Hi Paul.
> 1. What's a good strategy for transitioning from CG and BFGS to using
> cvxopt? BFGS's steps are pretty efficient as it only makes low rank
> updates to the inverse Hessian and stores only the projected gradient.
> cvxopt.solvers.cp requires (?) a full Hessian that is possibly
> expensive to compute and large. My Hessian is sparse so it's not so
> bad in this case so I will try it anyway.
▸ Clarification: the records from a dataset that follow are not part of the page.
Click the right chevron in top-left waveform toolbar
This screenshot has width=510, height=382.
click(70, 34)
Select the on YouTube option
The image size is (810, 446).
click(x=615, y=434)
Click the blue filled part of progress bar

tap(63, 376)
CVXOPT only implements primal-dual interior point methods involving
the full Hessian.
You can still use iterative methods for solving the KKT equations and
you can
write customized KKT solvers for taking advantage of special structure
in the KKT
system - this post by Jeffery Klein is an excellent reference:
http://groups.google.com/group/cvxopt/browse_thread/thread/5bc91ddcb1cfc300/f71982d421490d72?q=#f71982d421490d72
>
> 2. For objectives that are not differentiable like the L1 penalty,
> what's a good way to go about including it in my optimization? Is such
> a penalty builtin to cvxopt (I noticed something in cvxmod) or do I
> need to implement it myself. The way Chen, Saunders, Donoho solve BPDN
> seems pretty expensive and I was wondering if there are better ways to
> do this. Unfortunately, my objective is different than BPDN so all the
> specialized new solvers wont work.
>
To use CVXOPT, your problem must be differentiable. L1 penalties are
normally
formulated as linear or second-order cone programs, for example
min. ||x||_1 s.t. Ax = b
would be rewritten as
min. sum(ti) s.t. -ti < xi < ti, Ax = b.
CVXMOD does these kinds of reformulations for you automatically.